How to Learn What Does Not Work Quickly and Early

At times leaders will expect their peers and subordinates to know what works without ever knowing or experiencing what does not work. This expectation often causes disharmony within an organization and elicits ill will.

There is a direct correlation between success and mistakes. Interestingly, it is those who fail early and often who are able to produce the greatest results as meaningful learning comes from making mistakes that are not irrecoverable. It is not the individuals who sit and wait for the perfect answer to simply materialize out of thin air that are most successful.

Below are some steps to discern what does not work quickly and early, to realize what does work for the greatest effect:

Take risk

Take calculated risk. The greatest risks offers the greatest rewards; however, the devil is in the details. Due diligence and an understanding of core competencies are essential factors to consider when deciding to a take a risk. Not taking any risk is the greatest risk of all and not much learning occurs in isolation.

Fail early

Learn what does not work before it becomes a costly mistake. In other words, fail early. Learn what milestones to look out for that show glimmers of success or failure. There are early warning signs throughout all processes that become salient in retrospect. Learn to find these nuances and discern failure before it becomes the elephant in the room.

Consult the fool

Solicit the advice of someone who knows nothing of what you are trying to accomplish. The fool is the one who has no expertise, but will ask the obvious questions that are often overlooked by the expert with preconceived notions and assumptions. The fool will quickly poke holes in your assertions to expose weaknesses or bolster strengths.

Question everything

Even conventional knowledge was once unconventional. The inquisitive mind is essential to failing early and learning what does not work. Simply taking things at face value will leave many stones unturned and missed opportunities.

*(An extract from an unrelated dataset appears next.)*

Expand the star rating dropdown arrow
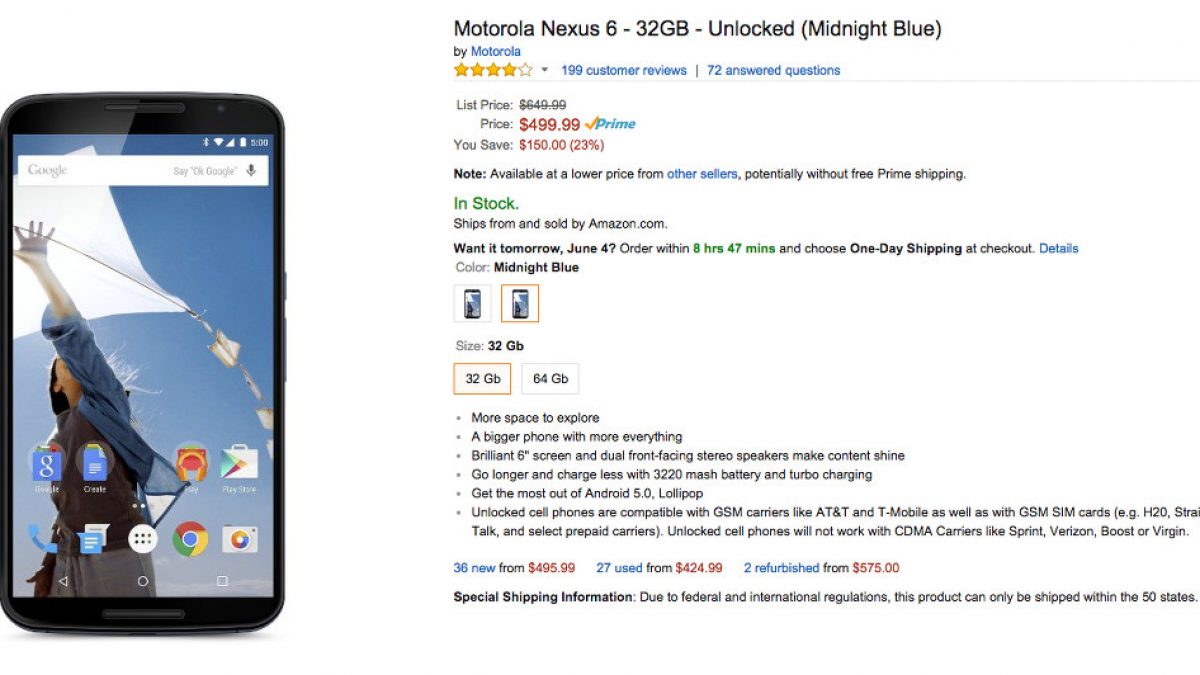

Approach things like curious a child

Being an expert serves no purpose in figuring out what does not work. Approach all endeavors with a a childlike curiosity that is not jaded with years of knowledge and the “been there and got the shirt” mentality. Children are the pinnacle of failing early hence is why they develop so quickly in the beginning years of life.

Avoid hubris

Hubris is defined as “excessive pride or self-confidence”. Pride will quickly make an idea that should fail grow legs and drain critical resources from other ventures that are more profitable or worthy of greater resources. Pride is the number one precedent before failure. It is important to remember that nothing is infallible and no one is truly an expert no matter how much experience or credentials are behind one’s name.


Overall, learning what does not work is more important than knowing what does work. For knowing what does not work implies wisdom while stumbling upon was does work is luck and difficult to repeat. Repeatability and true understanding stems fully from failure and a holistic understanding of what is not fruitful. Therefore, learn to know what does not work to understand what does.